"Sean McMullen - Souls in the Great Machine" - читать интересную книгу автора (McMullen Sean)


The Highliber sat back and tapped at the silent keys of an old
harpsichord that had been cut in half and bolted to the wall of her
office. Fergen rubbed plaster dust from his fingers. All the pieces
were covered in dust, as were the board, the furniture, and the floor.
The place was a shambles. Wires hung from holes in the ceiling, partly
completed systems of rods, pulleys, levers, pawls, gears, and shafts
were visible through gaps in the paneling, and other brass and steel
mechanisms protruded from holes in the floor. Occasionally a mechanism
would move.

Fergen gave the game his full attention, but Highliber Zarvora tapped
idly at the harpsichord keys and seldom glanced at the board. A rack
of several dozen marked gearwheels rearranged their alignment with a
soft rattle. The mechanisms were part of a signal system, the
Highliber had explained. Libris, the mayor ai library, had grown so
big that it was no longer possible to administer it using clerks and
messengers alone.

The Highliber leaned over and picked up a knight. With its base she
tipped over one of her own pawns, then another. Fergen had never
realized that she had such small, pale hands. Her knight toppled yet
another of her pawns, then turned as it finally claimed an enemy piece.
Such a tall, commanding woman, yet such small hands, thought Fergen,
mesmerized. The knight knocked another of its own pawns aside; then
his king fell.

For some moments he stared at the carnage on the board, the shock of
his defeat taking time to register. Anger, astonishment, suspicion,
incomprehension, and fear tore at him in turn. At last he looked up at
the Highliber.

"I must apologize for the surroundings again," she said in the remote
yet casual manner that she used even with the Mayor. "Did the mayhem
in here disturb your concentration?"

"Not at all," replied Fergen, rubbing his eye.
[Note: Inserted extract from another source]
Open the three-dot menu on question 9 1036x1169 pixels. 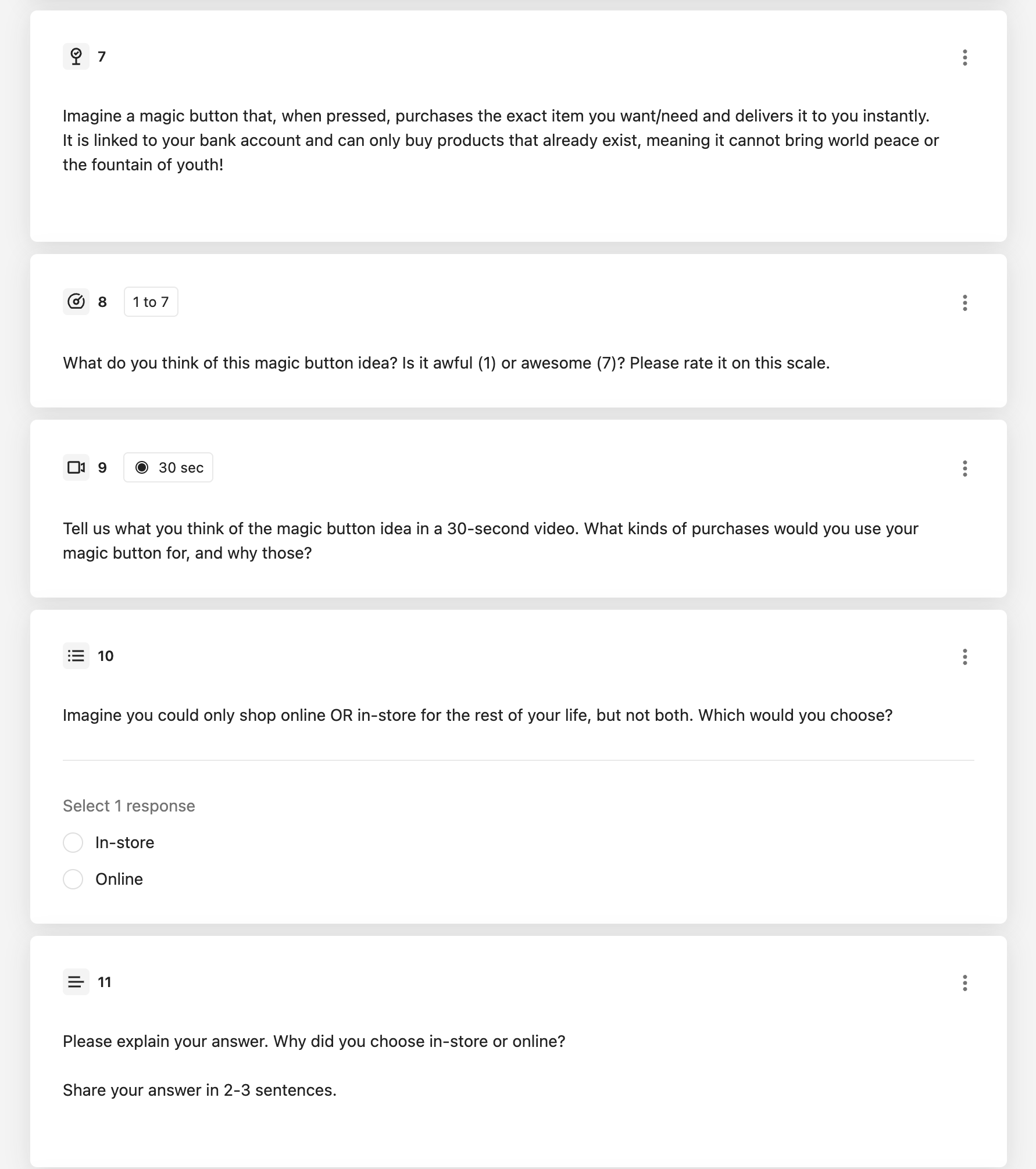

Behind it the early
symptoms of a migraine headache were building. "I could play in a cow
shed and still beat anyone in the known world in less than fifty moves.
Do you know when I was last beaten at champions?"
The question had been rhetorical, but the Highliber knew the answer.

"1671 GW."

She tapped again at the silent keyboard. The little gears marked with
white dots clicked and rattled in their polished wooden frame.

"And now it's 1696," he said ruefully. "I've played you before, but
you never, never made moves like these."